Hidden Contrails in Clouds Could Be Worsening Aviation’s Climate Impact

New research published in Nature Communications reveals that aircraft contrails, already known to contribute significantly to global warming, may have an even greater climate impact than previously estimated. The study highlights that many contrails form not in clear skies, but within existing cirrus clouds, where their effects have largely gone undetected and unaccounted for in climate models.
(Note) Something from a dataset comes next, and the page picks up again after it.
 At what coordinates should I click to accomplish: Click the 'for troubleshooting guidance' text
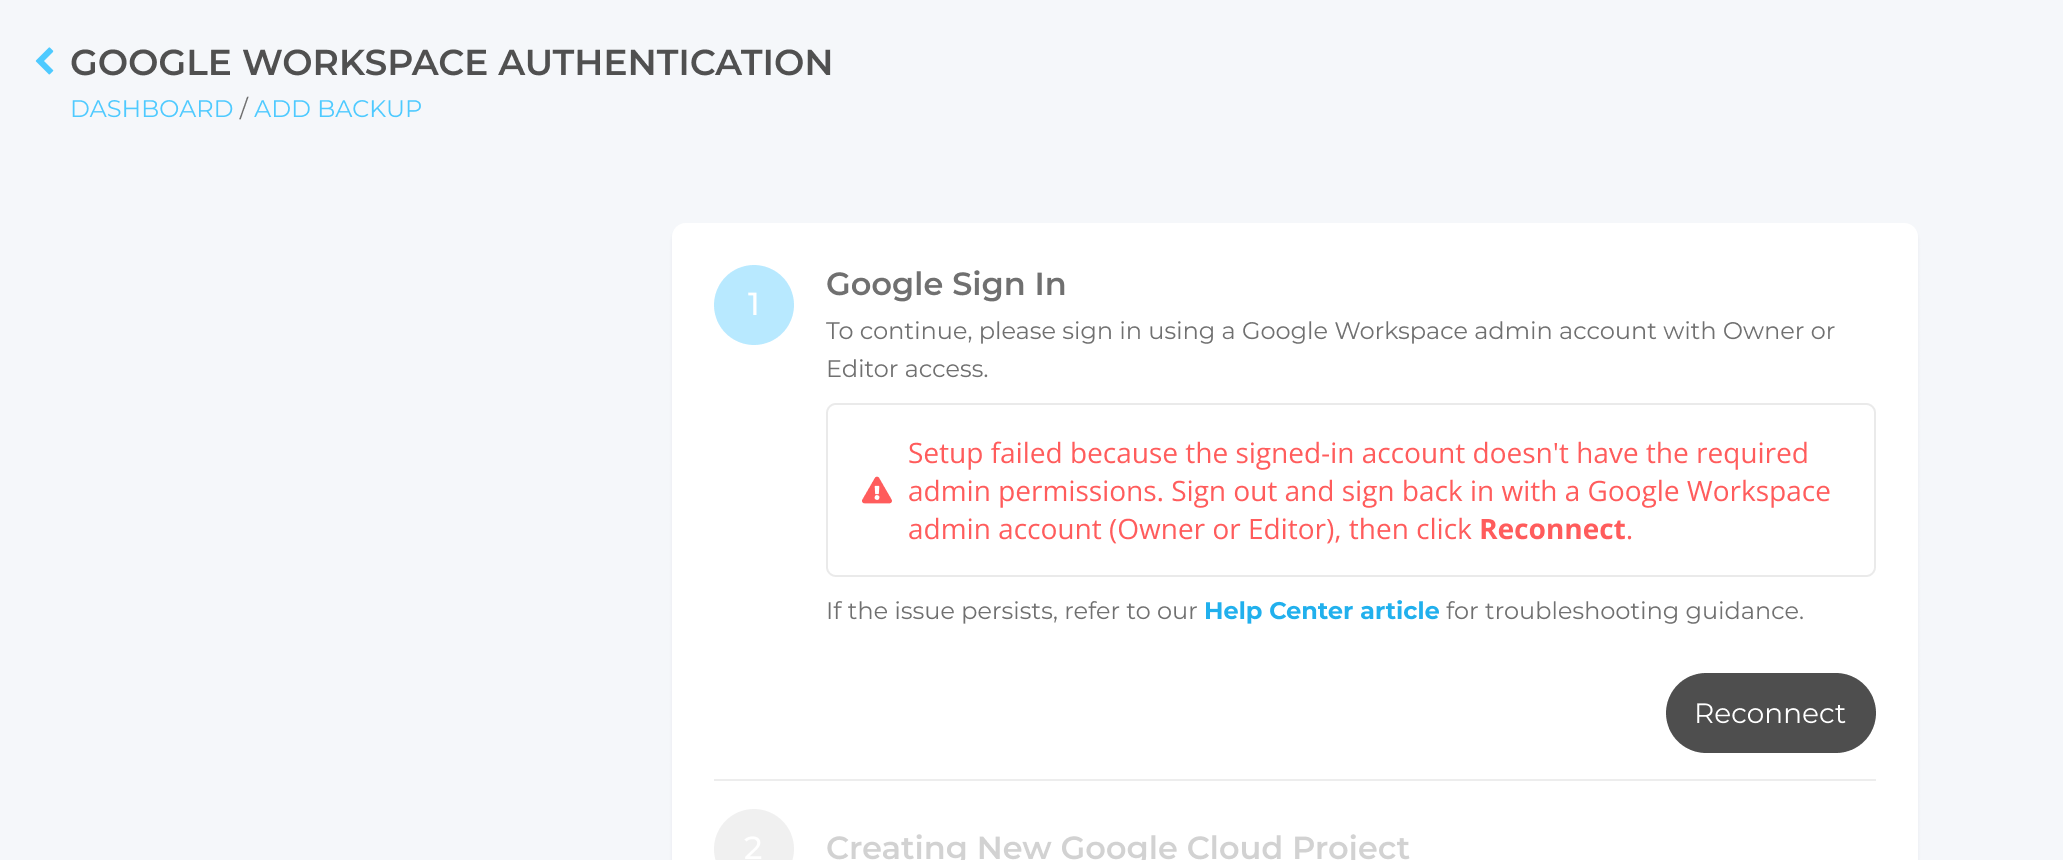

Contrails form when hot, humid aircraft exhaust mixes with cold air at cruising altitudes, producing ice crystals that can spread into contrail cirrus. These high-altitude clouds trap outgoing heat and warm the planet, with an overall climate impact comparable to aviation’s carbon dioxide emissions. Until now, most assessments assumed contrails form mainly in clear skies, overlooking those embedded within natural cirrus clouds.
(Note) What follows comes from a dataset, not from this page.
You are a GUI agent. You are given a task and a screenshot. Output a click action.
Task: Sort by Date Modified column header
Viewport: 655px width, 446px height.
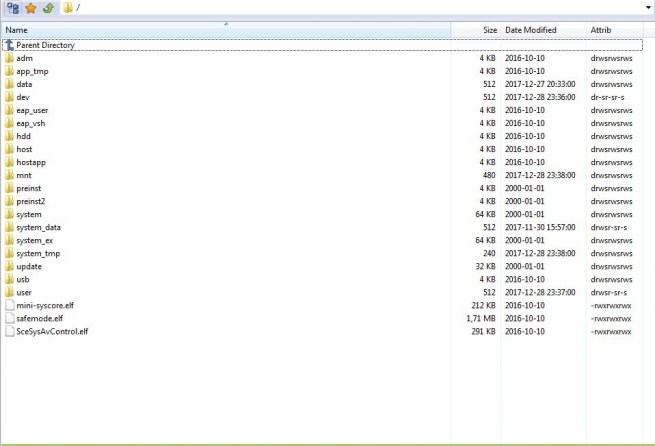[530, 30]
Two complementary studies led by Petzold et al. and Seelig et al. challenge this assumption. Drawing on seven years of in-situ aircraft measurements, satellite observations, and meteorological data, the researchers show that contrail-favourable conditions frequently occur inside existing cirrus. In northern mid-latitudes, around half of these conditions arise within subvisible cirrus or near-clear skies, situations most likely to amplify warming, while the remainder occur within thicker cirrus clouds, where their climate effect is more complex.

Using high-resolution lidar data from the CALIPSO satellite, Seelig et al. were able to isolate and quantify the radiative forcing of more than 40,000 embedded contrails. Their analysis found that these “hidden” contrails exert a measurable warming effect, particularly at night, and could add roughly 10% to current estimates of contrail-related radiative forcing when scaled globally.

The findings suggest that embedded contrails represent a non-negligible and previously underestimated component of aviation’s overall climate footprint. They also underscore the challenge of distinguishing contrail-induced cirrus from natural clouds, a task that requires advanced satellite observations, aircraft trajectory data, and targeted atmospheric measurements.

As global temperatures continue to rise, the research reinforces the urgency of addressing aviation’s non-CO₂ climate effects. Improved contrail detection and prediction, operational strategies such as altitude adjustments to avoid contrail-prone regions, and integration of natural cloud effects into climate models could offer near-term, cost-effective pathways to reduce aviation-related warming while longer-term solutions, including sustainable aviation fuels, continue to develop.